*ASSIGNED TASK*:
Lines from the one containing "Click the blurred URL in the code snippet" through the final line of the records below are needed, copied exactly, with no pictures.

*DATA TO EXAMINE*:
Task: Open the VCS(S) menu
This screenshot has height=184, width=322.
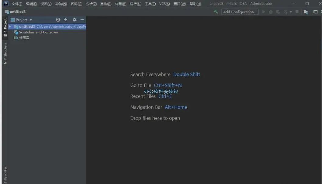Action: point(165,4)
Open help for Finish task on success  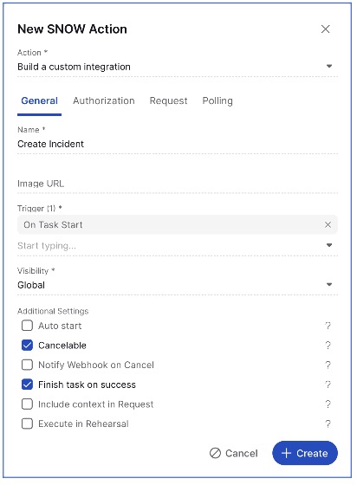pyautogui.click(x=328, y=385)
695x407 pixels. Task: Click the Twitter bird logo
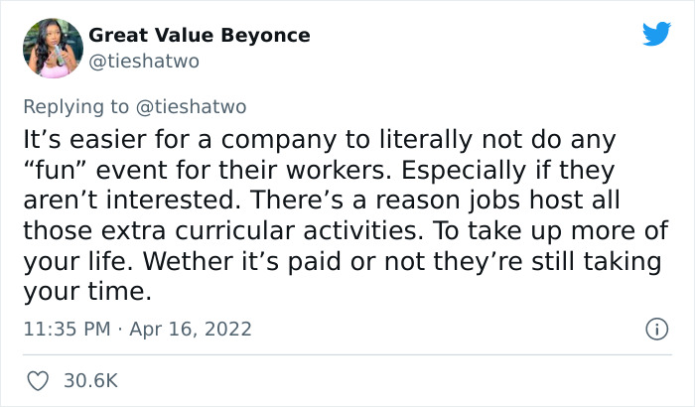pos(656,35)
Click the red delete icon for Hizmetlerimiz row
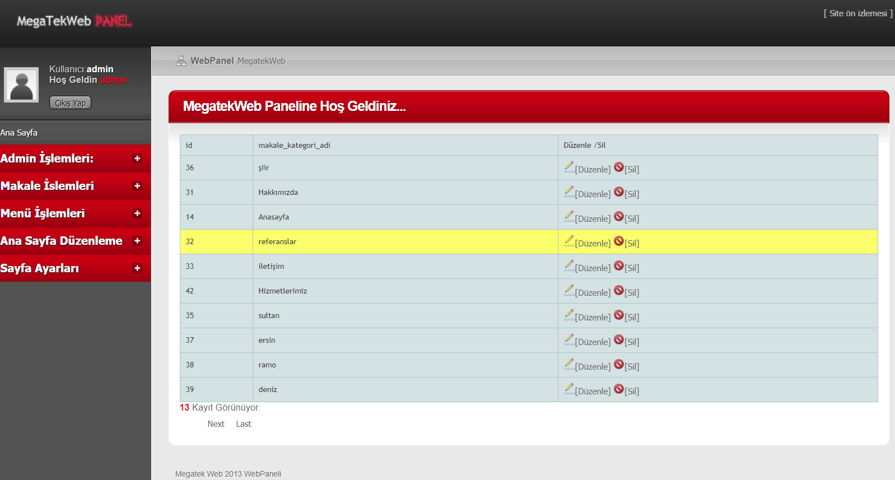This screenshot has width=895, height=480. point(619,290)
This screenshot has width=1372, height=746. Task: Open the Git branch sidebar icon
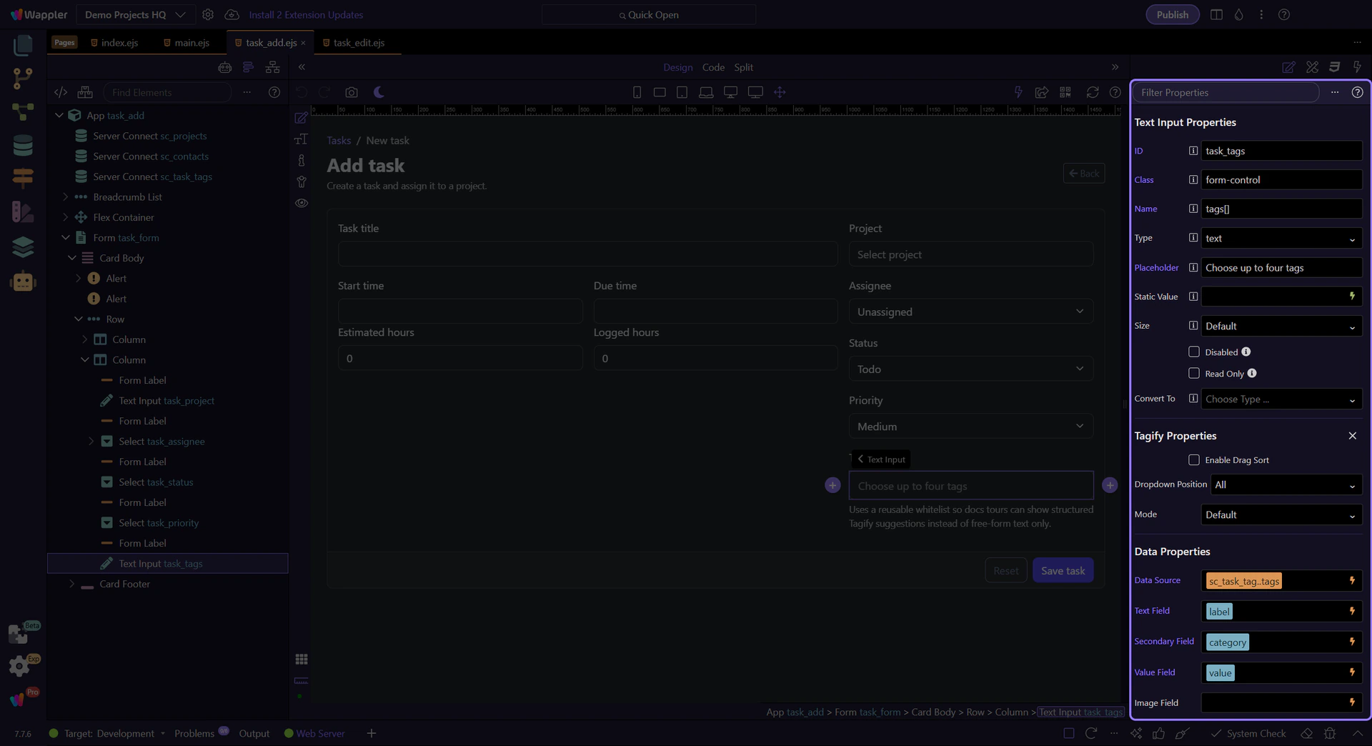[x=23, y=78]
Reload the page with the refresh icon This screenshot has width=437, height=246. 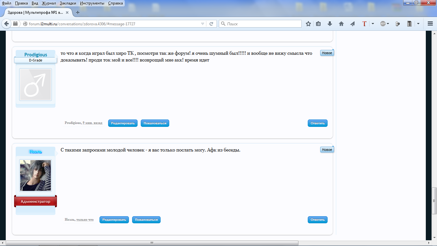[211, 24]
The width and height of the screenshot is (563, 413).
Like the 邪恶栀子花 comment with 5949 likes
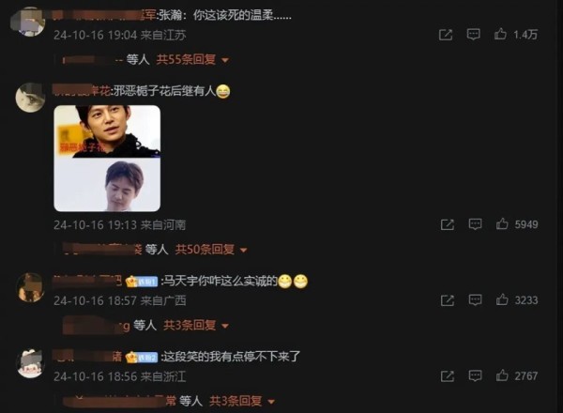[502, 224]
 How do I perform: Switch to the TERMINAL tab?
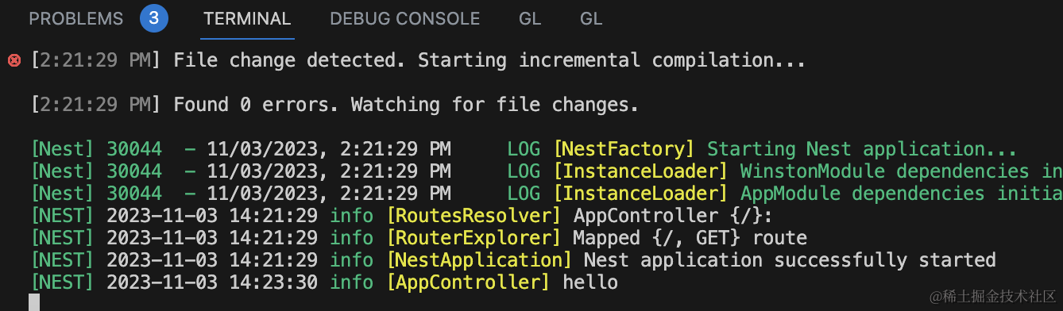click(x=247, y=18)
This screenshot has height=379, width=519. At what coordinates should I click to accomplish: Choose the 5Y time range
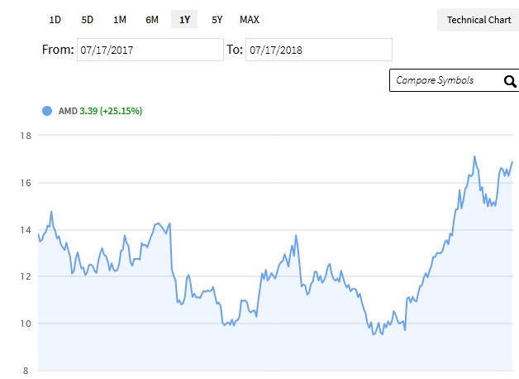click(217, 20)
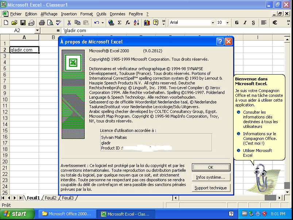Click the Save floppy disk icon

pyautogui.click(x=23, y=23)
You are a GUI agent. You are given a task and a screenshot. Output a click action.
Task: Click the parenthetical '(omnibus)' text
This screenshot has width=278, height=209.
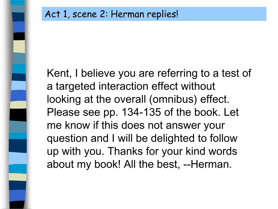173,100
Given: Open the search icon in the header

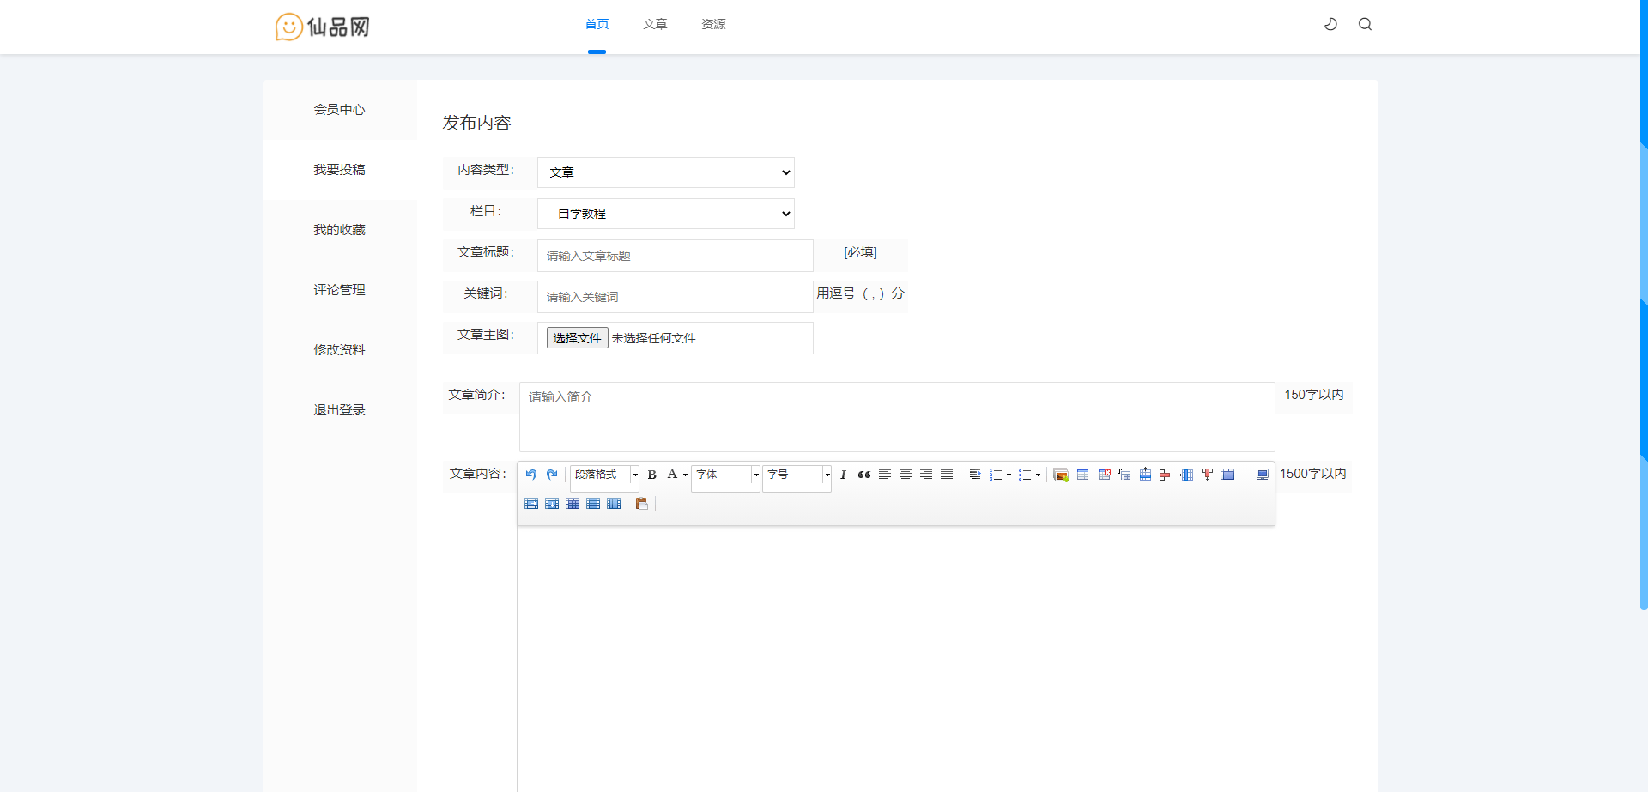Looking at the screenshot, I should tap(1365, 24).
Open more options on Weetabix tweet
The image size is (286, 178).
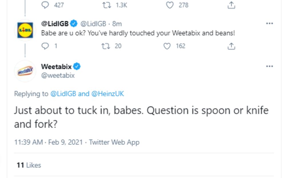(269, 66)
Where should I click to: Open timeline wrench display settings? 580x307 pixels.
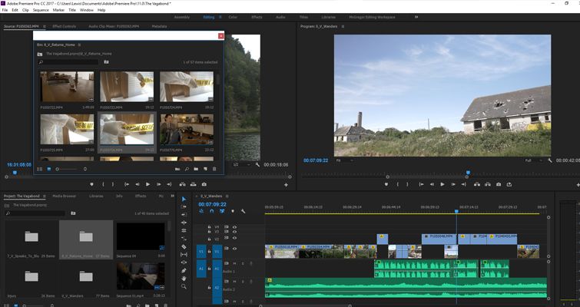point(243,212)
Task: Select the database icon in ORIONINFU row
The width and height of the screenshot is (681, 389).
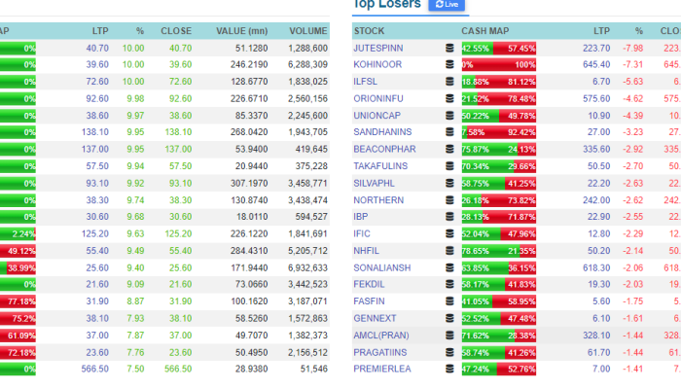Action: (449, 98)
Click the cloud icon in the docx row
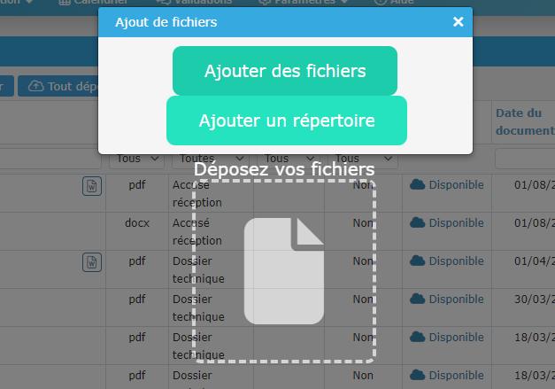The width and height of the screenshot is (555, 389). pos(418,222)
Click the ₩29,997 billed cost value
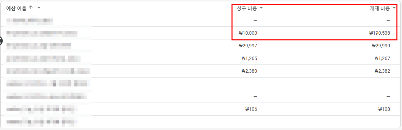Screen dimensions: 402x130 point(248,46)
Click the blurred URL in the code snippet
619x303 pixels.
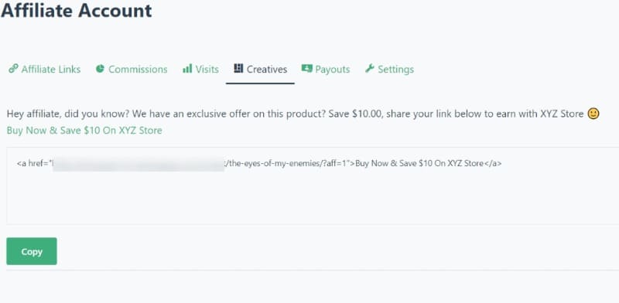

*EXPECTED ANSWER*:
Click the blurred URL in the code snippet
619x303 pixels.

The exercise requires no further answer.